Mi versai un bicchiere di acqua, per cercare di ristabilire il battito cardiaco. Dopo cinque minuti, che io usai per infilarmi le décolleté nere indossate la sera della cena da Maria Boldrini e prepararmi un caffè, rigorosamente amaro per far passare definitivamente la sbornia mattutina, vidi uscire Tommaso dal bagno. Si era avvolto nel mio accappatoio, decisamente troppo corto e stretto per lui. Mentre lo fissavo, cercando di non ridere vedendolo avvolto in quella spugna lilla, bussarono alla porta. Feci appena due passi che venni bloccata dalla sua voce che mi diceva che avrebbe aperto lui. Gli consegnarono un jeans, una camicia e una giacca.

"Sono riuscito a chiamare la lavanderia mentre ti lavavi...e ho dato il tuo indirizzo per farmi consegnare degli abiti che avevo mandato a lavare..."
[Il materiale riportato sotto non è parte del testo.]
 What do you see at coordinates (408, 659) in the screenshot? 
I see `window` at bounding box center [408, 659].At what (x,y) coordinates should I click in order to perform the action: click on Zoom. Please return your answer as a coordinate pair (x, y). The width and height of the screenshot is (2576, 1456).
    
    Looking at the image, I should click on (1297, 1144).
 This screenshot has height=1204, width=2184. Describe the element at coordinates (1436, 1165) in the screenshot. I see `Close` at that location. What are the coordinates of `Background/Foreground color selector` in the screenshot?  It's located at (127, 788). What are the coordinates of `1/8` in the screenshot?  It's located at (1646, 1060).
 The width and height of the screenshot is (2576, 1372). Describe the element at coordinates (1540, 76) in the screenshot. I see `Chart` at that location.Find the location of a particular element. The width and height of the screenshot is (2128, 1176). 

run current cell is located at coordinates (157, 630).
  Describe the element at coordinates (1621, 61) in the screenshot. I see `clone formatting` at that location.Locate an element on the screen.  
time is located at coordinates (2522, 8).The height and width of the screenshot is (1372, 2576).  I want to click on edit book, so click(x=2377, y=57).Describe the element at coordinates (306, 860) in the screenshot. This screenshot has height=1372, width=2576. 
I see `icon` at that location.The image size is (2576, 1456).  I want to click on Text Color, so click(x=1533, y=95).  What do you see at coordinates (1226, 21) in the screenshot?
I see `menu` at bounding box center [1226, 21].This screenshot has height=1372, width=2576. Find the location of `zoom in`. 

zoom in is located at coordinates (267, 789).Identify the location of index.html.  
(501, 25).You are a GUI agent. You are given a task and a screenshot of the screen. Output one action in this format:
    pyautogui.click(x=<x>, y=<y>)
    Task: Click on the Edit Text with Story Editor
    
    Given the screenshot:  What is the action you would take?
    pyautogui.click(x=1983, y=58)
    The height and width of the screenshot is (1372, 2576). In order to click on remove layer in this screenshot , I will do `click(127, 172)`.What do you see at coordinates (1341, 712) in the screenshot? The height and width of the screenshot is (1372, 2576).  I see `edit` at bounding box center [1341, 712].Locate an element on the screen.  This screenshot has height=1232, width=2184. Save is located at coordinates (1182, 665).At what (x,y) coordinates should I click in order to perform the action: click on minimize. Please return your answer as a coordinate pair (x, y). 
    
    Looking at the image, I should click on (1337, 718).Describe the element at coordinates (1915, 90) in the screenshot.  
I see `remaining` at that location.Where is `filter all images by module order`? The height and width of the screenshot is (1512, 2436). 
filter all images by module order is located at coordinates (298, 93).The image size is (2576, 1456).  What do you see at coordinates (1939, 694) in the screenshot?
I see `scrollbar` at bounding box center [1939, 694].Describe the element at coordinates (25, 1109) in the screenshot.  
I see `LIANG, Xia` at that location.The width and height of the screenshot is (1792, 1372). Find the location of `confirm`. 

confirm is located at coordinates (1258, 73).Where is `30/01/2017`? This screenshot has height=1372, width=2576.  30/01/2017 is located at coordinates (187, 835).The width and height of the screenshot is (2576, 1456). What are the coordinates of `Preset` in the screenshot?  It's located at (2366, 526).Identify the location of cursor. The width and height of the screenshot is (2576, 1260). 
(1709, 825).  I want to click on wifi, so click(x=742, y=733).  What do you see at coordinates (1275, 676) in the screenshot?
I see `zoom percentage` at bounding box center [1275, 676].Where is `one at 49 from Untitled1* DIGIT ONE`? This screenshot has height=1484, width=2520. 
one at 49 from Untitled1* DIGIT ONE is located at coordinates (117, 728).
"Avevi previsto tutto, vero? Credevi che non avrei resistito al tuo fascino e ti sarei saltata addosso?", gli dissi appoggiando i pugni sui fianchi.

"Volevo solo approfittare di un po' di acqua calda...non farti strane idee!", mi rispose, facendomi di nuovo l'occhiolino e dirigendosi verso il bagno per andarsi a vestire.

Altri cinque minuti, ed ecco il nuovo Tommaso De Curtis, fresco come una rosa e vestito di tutto punto, pronto a presentarsi a casa di suo padre.

"Allora...andiamo?", disse lisciandosi la giacca.